### Aim of the task
Each entry, as given, must be output unchanged.

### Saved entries
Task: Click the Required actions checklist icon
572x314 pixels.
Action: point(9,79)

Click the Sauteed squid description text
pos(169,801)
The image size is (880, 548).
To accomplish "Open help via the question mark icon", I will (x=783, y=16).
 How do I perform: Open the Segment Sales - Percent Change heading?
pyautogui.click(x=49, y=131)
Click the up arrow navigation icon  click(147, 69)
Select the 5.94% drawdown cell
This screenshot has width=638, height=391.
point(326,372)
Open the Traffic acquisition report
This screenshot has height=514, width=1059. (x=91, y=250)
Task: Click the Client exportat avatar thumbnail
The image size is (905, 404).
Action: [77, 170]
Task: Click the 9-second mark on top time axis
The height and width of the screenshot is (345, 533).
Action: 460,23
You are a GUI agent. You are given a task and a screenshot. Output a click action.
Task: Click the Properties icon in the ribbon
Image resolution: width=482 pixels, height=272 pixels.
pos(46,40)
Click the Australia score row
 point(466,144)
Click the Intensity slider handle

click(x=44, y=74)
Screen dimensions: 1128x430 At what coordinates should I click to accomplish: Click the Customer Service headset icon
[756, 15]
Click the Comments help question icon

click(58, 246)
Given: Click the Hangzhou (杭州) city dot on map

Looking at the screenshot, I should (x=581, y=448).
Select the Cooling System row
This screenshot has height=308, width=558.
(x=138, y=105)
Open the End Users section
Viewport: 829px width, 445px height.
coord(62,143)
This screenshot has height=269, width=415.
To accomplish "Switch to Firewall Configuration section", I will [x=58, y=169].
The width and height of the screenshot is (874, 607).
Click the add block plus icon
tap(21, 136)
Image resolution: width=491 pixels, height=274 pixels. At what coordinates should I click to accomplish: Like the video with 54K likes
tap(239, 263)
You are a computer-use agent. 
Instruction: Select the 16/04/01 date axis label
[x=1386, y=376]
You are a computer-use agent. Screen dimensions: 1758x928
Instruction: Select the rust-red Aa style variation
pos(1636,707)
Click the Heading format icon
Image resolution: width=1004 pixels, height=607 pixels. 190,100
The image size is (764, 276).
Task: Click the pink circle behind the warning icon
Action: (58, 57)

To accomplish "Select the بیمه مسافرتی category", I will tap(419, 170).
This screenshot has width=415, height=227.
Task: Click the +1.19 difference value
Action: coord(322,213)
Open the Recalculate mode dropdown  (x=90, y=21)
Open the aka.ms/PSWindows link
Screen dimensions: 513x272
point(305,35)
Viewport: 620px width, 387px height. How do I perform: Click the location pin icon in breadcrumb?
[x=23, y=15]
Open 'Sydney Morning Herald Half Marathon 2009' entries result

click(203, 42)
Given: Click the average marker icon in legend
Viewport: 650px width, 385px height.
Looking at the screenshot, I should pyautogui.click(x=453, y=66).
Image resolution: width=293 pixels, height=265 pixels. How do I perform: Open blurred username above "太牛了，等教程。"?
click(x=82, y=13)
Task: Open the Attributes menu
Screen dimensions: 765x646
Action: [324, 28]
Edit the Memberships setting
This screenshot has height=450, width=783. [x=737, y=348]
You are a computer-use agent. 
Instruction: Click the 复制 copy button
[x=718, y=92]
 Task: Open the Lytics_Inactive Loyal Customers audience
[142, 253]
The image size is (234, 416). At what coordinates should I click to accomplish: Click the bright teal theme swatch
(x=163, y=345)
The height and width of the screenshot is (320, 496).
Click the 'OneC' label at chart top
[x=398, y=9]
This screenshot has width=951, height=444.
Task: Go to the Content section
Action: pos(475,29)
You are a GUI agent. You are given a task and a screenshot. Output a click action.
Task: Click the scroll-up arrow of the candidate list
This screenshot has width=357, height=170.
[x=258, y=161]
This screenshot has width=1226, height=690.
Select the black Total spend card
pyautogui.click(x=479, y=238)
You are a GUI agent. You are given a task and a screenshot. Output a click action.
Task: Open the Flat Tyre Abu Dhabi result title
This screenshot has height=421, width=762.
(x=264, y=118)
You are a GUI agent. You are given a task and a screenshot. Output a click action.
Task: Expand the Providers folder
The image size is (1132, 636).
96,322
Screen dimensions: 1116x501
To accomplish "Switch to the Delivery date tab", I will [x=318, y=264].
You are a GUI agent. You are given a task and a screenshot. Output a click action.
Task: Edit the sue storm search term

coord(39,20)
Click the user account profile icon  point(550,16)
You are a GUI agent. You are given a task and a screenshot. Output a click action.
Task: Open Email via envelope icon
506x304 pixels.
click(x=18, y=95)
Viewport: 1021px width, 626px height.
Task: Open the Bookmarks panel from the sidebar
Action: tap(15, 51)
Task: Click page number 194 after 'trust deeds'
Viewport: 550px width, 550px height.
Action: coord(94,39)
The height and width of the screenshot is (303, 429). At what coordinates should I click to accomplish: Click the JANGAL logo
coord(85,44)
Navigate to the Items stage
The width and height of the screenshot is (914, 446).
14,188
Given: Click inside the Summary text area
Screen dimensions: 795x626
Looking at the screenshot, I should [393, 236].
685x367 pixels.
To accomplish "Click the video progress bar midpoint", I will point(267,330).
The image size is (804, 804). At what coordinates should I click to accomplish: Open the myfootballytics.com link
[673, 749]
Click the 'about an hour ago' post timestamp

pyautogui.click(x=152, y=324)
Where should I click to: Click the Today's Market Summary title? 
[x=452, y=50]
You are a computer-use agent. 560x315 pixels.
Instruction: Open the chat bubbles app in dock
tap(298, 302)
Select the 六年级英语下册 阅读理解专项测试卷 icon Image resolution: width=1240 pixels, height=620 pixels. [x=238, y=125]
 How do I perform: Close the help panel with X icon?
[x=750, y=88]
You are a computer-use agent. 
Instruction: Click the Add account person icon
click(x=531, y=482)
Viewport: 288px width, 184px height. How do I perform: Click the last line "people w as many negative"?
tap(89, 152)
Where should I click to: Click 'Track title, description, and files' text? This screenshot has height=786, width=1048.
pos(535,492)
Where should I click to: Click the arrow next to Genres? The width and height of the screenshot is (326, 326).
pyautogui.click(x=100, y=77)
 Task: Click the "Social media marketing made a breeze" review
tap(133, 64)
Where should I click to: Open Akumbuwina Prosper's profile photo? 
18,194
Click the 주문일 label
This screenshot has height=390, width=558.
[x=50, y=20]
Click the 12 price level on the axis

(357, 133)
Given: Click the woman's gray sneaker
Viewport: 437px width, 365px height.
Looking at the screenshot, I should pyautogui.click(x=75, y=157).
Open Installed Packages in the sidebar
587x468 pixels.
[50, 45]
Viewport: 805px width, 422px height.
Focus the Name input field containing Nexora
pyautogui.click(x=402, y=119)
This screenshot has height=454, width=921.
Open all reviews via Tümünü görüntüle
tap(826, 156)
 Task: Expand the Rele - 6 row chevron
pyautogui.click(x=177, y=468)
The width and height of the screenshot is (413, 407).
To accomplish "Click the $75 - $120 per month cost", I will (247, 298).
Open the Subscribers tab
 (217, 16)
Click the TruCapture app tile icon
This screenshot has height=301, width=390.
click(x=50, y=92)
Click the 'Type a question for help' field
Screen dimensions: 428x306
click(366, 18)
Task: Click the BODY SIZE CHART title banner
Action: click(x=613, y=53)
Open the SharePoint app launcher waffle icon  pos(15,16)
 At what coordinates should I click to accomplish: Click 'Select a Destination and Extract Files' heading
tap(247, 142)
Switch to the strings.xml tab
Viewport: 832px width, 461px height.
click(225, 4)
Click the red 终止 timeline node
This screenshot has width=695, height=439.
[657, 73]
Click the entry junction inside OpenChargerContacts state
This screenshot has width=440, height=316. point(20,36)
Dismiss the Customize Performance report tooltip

### Your response
Task: Click the Required actions checklist icon
572x314 pixels.
Action: point(9,79)

Click the Sauteed squid description text
pos(169,801)
The image size is (880, 548).
To accomplish "Open help via the question mark icon", I will (x=783, y=16).
 How do I perform: Open the Segment Sales - Percent Change heading?
pyautogui.click(x=49, y=131)
Click the up arrow navigation icon  click(147, 69)
Select the 5.94% drawdown cell
This screenshot has width=638, height=391.
point(326,372)
Open the Traffic acquisition report
This screenshot has height=514, width=1059. (x=91, y=250)
Task: Click the Client exportat avatar thumbnail
The image size is (905, 404).
Action: [77, 170]
Task: Click the 9-second mark on top time axis
The height and width of the screenshot is (345, 533).
Action: 460,23
You are a GUI agent. You are given a task and a screenshot. Output a click action.
Task: Click the Properties icon in the ribbon
Image resolution: width=482 pixels, height=272 pixels.
pos(46,40)
Click the Australia score row
 point(466,144)
Click the Intensity slider handle

click(x=44, y=74)
Screen dimensions: 1128x430 At what coordinates should I click to accomplish: Click the Customer Service headset icon
[756, 15]
Click the Comments help question icon

click(58, 246)
Given: Click the Hangzhou (杭州) city dot on map

Looking at the screenshot, I should (x=581, y=448).
Select the Cooling System row
This screenshot has height=308, width=558.
(x=138, y=105)
Open the End Users section
Viewport: 829px width, 445px height.
coord(62,143)
This screenshot has height=269, width=415.
To accomplish "Switch to Firewall Configuration section", I will [x=58, y=169].
The width and height of the screenshot is (874, 607).
Click the add block plus icon
tap(21, 136)
Image resolution: width=491 pixels, height=274 pixels. At what coordinates should I click to accomplish: Like the video with 54K likes
tap(239, 263)
You are a computer-use agent. 
Instruction: Select the 16/04/01 date axis label
[x=1386, y=376]
You are a computer-use agent. Screen dimensions: 1758x928
Instruction: Select the rust-red Aa style variation
pos(1636,707)
Click the Heading format icon
Image resolution: width=1004 pixels, height=607 pixels. 190,100
The image size is (764, 276).
Task: Click the pink circle behind the warning icon
Action: (58, 57)

To accomplish "Select the بیمه مسافرتی category", I will tap(419, 170).
This screenshot has width=415, height=227.
Task: Click the +1.19 difference value
Action: coord(322,213)
Open the Recalculate mode dropdown  (x=90, y=21)
Open the aka.ms/PSWindows link
Screen dimensions: 513x272
point(305,35)
Viewport: 620px width, 387px height. How do I perform: Click the location pin icon in breadcrumb?
[x=23, y=15]
Open 'Sydney Morning Herald Half Marathon 2009' entries result

click(203, 42)
Given: Click the average marker icon in legend
Viewport: 650px width, 385px height.
Looking at the screenshot, I should pyautogui.click(x=453, y=66).
Image resolution: width=293 pixels, height=265 pixels. How do I perform: Open blurred username above "太牛了，等教程。"?
click(x=82, y=13)
Task: Open the Attributes menu
Screen dimensions: 765x646
Action: [324, 28]
Edit the Memberships setting
This screenshot has height=450, width=783. [x=737, y=348]
You are a computer-use agent. 
Instruction: Click the 复制 copy button
[x=718, y=92]
 Task: Open the Lytics_Inactive Loyal Customers audience
[142, 253]
The image size is (234, 416). At what coordinates should I click to accomplish: Click the bright teal theme swatch
(x=163, y=345)
The height and width of the screenshot is (320, 496).
Click the 'OneC' label at chart top
[x=398, y=9]
This screenshot has width=951, height=444.
Task: Go to the Content section
Action: pos(475,29)
You are a GUI agent. You are given a task and a screenshot. Output a click action.
Task: Click the scroll-up arrow of the candidate list
This screenshot has width=357, height=170.
[x=258, y=161]
This screenshot has width=1226, height=690.
Select the black Total spend card
pyautogui.click(x=479, y=238)
You are a GUI agent. You are given a task and a screenshot. Output a click action.
Task: Open the Flat Tyre Abu Dhabi result title
This screenshot has height=421, width=762.
(x=264, y=118)
You are a GUI agent. You are given a task and a screenshot. Output a click action.
Task: Expand the Providers folder
The image size is (1132, 636).
96,322
Screen dimensions: 1116x501
To accomplish "Switch to the Delivery date tab", I will [x=318, y=264].
You are a GUI agent. You are given a task and a screenshot. Output a click action.
Task: Edit the sue storm search term

coord(39,20)
Click the user account profile icon  point(550,16)
You are a GUI agent. You are given a task and a screenshot. Output a click action.
Task: Open Email via envelope icon
506x304 pixels.
click(x=18, y=95)
Viewport: 1021px width, 626px height.
Task: Open the Bookmarks panel from the sidebar
Action: tap(15, 51)
Task: Click page number 194 after 'trust deeds'
Viewport: 550px width, 550px height.
Action: coord(94,39)
The height and width of the screenshot is (303, 429). At what coordinates should I click to accomplish: Click the JANGAL logo
coord(85,44)
Navigate to the Items stage
The width and height of the screenshot is (914, 446).
14,188
Given: Click inside the Summary text area
Screen dimensions: 795x626
Looking at the screenshot, I should [393, 236].
685x367 pixels.
To accomplish "Click the video progress bar midpoint", I will point(267,330).
The image size is (804, 804). At what coordinates should I click to accomplish: Open the myfootballytics.com link
[673, 749]
Click the 'about an hour ago' post timestamp

pyautogui.click(x=152, y=324)
Where should I click to: Click the Today's Market Summary title? 
[x=452, y=50]
You are a computer-use agent. 560x315 pixels.
Instruction: Open the chat bubbles app in dock
tap(298, 302)
Select the 六年级英语下册 阅读理解专项测试卷 icon Image resolution: width=1240 pixels, height=620 pixels. [x=238, y=125]
 How do I perform: Close the help panel with X icon?
[x=750, y=88]
You are a computer-use agent. 
Instruction: Click the Add account person icon
click(x=531, y=482)
Viewport: 288px width, 184px height. How do I perform: Click the last line "people w as many negative"?
tap(89, 152)
Where should I click to: Click 'Track title, description, and files' text? This screenshot has height=786, width=1048.
pos(535,492)
Where should I click to: Click the arrow next to Genres? The width and height of the screenshot is (326, 326).
pyautogui.click(x=100, y=77)
 Task: Click the "Social media marketing made a breeze" review
tap(133, 64)
Where should I click to: Open Akumbuwina Prosper's profile photo? 
18,194
Click the 주문일 label
This screenshot has height=390, width=558.
[x=50, y=20]
Click the 12 price level on the axis

(357, 133)
Given: Click the woman's gray sneaker
Viewport: 437px width, 365px height.
Looking at the screenshot, I should pyautogui.click(x=75, y=157).
Open Installed Packages in the sidebar
587x468 pixels.
[50, 45]
Viewport: 805px width, 422px height.
Focus the Name input field containing Nexora
pyautogui.click(x=402, y=119)
This screenshot has height=454, width=921.
Open all reviews via Tümünü görüntüle
tap(826, 156)
 Task: Expand the Rele - 6 row chevron
pyautogui.click(x=177, y=468)
The width and height of the screenshot is (413, 407).
To accomplish "Click the $75 - $120 per month cost", I will (247, 298).
Open the Subscribers tab
 (217, 16)
Click the TruCapture app tile icon
This screenshot has height=301, width=390.
click(x=50, y=92)
Click the 'Type a question for help' field
Screen dimensions: 428x306
click(366, 18)
Task: Click the BODY SIZE CHART title banner
Action: click(x=613, y=53)
Open the SharePoint app launcher waffle icon  pos(15,16)
 At what coordinates should I click to accomplish: Click 'Select a Destination and Extract Files' heading
tap(247, 142)
Switch to the strings.xml tab
Viewport: 832px width, 461px height.
click(225, 4)
Click the red 终止 timeline node
This screenshot has width=695, height=439.
[657, 73]
Click the entry junction inside OpenChargerContacts state
This screenshot has width=440, height=316. point(20,36)
Dismiss the Customize Performance report tooltip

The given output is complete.